アスランはキラに感謝を示す。そして真剣な顔になって話しだす。


「シャルマン商会がここに到着するのはいつになりそうなんだ?」


「カガリからは、およそ2週間後になるとの連絡を受けた。1週間は伸ばしてくれたみたいだ。」


「そうか。2週間の我慢が必要か。」


「ああ、俺の方もそれまでには何とかしておくよ。」


「頼む。」


「で、カーリアン帝国の方はどうなんだ?」


「ラクスからの連絡では、やはりシャルマン商会がカギになりそうだと返事がきている。」


「そうか。どちらにしても後二週間は死ぬ気で動かなければダメだという事だな。」


「あぁそうだな。そうしなければあのくそ野郎を取り除くことは厳しいという事だ。」


「それにカーリアン帝国からの独立。ロックフェラ連合国入りも果たさなければいけなくなりそうだな。」


「ああ。厳しいが、それが現実だな。」


厳しい顔になる二人。それほどまでに厳しい現実が彼らを襲っている。


「だが、本当にシャルマン商会は助けてくれるのだろうか?」


「わからん。しかしカガリが太鼓判を押しているんだ。信じるしかないだろう?それにシャルマン商会というよりクラウン・シャルマンは軍事介入した事があるというのはよく聞く話だ。理由は表に出て来ていないが、少なくとも善性である事を信じよう。」


「わかった。カガリは直接交渉出来なかったのか?」


「いや。したみたいなんだが、確約できないと言われたそうだ。

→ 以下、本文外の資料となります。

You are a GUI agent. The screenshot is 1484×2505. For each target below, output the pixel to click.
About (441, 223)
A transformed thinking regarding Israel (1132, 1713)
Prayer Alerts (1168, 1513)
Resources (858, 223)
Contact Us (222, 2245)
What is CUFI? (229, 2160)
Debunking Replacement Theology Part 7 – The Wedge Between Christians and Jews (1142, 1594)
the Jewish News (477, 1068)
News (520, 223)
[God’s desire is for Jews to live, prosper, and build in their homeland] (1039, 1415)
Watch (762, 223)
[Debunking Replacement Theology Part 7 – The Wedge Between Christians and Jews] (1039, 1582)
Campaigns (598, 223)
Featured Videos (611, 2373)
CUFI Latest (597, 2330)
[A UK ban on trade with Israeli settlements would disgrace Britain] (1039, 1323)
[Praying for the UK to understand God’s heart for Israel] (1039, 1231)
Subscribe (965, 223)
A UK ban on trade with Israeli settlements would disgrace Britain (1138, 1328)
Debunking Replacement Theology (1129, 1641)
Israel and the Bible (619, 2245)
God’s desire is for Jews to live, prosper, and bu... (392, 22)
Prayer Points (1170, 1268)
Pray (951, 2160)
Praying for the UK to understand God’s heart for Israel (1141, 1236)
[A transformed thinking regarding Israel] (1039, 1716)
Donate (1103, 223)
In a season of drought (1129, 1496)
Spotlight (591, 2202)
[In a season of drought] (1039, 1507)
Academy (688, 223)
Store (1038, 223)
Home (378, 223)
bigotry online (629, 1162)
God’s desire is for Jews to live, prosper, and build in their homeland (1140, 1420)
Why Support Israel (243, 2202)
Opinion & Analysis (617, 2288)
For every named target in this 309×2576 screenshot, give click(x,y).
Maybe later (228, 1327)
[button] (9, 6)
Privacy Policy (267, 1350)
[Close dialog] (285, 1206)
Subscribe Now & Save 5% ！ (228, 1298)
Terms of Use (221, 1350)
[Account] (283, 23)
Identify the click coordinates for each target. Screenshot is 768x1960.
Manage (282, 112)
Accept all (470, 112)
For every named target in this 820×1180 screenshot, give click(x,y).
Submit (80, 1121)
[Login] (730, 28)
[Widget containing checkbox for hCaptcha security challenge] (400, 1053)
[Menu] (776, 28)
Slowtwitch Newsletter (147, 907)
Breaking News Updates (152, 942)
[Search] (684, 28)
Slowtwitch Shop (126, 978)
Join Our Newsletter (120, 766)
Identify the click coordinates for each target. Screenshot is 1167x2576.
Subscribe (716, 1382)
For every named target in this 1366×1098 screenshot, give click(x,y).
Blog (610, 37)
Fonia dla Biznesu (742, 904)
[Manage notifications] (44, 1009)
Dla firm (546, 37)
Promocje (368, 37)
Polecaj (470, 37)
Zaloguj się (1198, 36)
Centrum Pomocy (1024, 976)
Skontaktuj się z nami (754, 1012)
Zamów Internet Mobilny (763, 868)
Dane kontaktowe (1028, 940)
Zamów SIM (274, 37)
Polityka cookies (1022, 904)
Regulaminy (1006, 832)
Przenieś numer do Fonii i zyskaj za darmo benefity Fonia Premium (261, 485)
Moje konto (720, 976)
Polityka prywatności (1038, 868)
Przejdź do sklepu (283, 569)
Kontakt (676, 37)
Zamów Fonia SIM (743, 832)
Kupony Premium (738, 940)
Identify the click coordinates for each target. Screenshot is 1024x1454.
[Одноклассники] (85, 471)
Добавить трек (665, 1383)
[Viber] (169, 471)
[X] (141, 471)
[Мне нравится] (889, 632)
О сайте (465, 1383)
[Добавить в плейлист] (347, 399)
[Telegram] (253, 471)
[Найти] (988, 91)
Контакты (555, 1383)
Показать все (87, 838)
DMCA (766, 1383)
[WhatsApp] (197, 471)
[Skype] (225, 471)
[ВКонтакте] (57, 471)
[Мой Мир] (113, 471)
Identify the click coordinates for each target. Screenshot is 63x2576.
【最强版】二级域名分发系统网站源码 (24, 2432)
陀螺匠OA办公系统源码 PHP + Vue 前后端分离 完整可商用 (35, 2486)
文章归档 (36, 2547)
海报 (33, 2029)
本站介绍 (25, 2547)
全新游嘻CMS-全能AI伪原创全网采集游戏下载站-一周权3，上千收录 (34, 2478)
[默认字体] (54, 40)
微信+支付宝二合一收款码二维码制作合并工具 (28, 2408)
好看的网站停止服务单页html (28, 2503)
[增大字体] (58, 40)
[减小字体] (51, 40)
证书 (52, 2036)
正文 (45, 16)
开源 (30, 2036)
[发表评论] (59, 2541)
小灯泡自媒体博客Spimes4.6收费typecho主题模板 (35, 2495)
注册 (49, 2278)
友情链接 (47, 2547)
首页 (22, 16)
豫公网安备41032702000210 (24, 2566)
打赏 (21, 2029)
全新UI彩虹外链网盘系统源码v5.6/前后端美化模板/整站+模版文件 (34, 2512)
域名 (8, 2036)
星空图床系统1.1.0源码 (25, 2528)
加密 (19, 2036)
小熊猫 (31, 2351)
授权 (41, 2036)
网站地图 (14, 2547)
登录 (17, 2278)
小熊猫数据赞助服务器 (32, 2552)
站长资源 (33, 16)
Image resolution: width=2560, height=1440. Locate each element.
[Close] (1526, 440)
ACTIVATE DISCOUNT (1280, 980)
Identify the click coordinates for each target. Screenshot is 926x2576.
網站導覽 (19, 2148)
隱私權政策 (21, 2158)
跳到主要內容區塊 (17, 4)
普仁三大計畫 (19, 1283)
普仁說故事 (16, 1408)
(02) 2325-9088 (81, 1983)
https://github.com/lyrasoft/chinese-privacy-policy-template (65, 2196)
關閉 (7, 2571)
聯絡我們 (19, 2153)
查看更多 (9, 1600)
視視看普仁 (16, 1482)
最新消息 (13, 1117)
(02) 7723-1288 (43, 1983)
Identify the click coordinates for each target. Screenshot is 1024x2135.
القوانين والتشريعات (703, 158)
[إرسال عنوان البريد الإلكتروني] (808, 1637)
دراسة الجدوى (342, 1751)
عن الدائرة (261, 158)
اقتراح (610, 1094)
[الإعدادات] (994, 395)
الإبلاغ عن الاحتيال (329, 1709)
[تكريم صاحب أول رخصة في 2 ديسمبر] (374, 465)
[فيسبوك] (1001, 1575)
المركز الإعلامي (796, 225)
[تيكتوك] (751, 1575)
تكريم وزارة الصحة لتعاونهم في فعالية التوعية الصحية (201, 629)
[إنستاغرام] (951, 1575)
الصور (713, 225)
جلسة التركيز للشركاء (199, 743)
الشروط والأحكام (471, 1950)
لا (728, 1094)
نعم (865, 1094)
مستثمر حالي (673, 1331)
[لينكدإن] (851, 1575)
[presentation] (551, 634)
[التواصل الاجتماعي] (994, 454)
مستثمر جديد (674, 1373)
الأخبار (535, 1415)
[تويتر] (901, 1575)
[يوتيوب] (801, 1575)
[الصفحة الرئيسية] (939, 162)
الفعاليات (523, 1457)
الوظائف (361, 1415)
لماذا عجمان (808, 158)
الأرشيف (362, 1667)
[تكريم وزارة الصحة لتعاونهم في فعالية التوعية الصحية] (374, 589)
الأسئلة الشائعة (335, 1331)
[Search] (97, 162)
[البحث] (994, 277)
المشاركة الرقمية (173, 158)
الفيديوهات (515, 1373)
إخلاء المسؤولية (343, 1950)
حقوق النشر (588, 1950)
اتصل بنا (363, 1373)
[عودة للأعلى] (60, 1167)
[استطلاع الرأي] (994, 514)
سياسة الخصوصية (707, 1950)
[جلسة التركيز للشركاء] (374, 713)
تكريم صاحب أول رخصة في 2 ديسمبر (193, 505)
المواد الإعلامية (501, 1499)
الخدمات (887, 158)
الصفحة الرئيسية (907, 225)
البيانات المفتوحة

商会の代表プリメラ殿には見てからだと言われたらしい。」


「おい。そんな悠長な。見てからでは遅くないか?」


「慌てるな。だからこそ俺たちが自身で動くのだろう?」


「それはそうだが。」


「それに後ろ盾になって貰うだけで良いじゃないか?俺たちの手で成し遂げる事が重要なんだから。」


「確かにそうだ。すまん。」


「ははは。そこがアスランの良い所だよ。的確に最善が見えている。俺だって後ろ盾じゃなく介入してもらえる方が格率が上がると思っているよ。」


「そう言われると、恥ずかしいな。わかった。とにかく頑張ろう。」


「ああ、頑張ろう。」


だからこそ、その未来に賭ける者達。行く先は天国か地獄か。それとも・・・。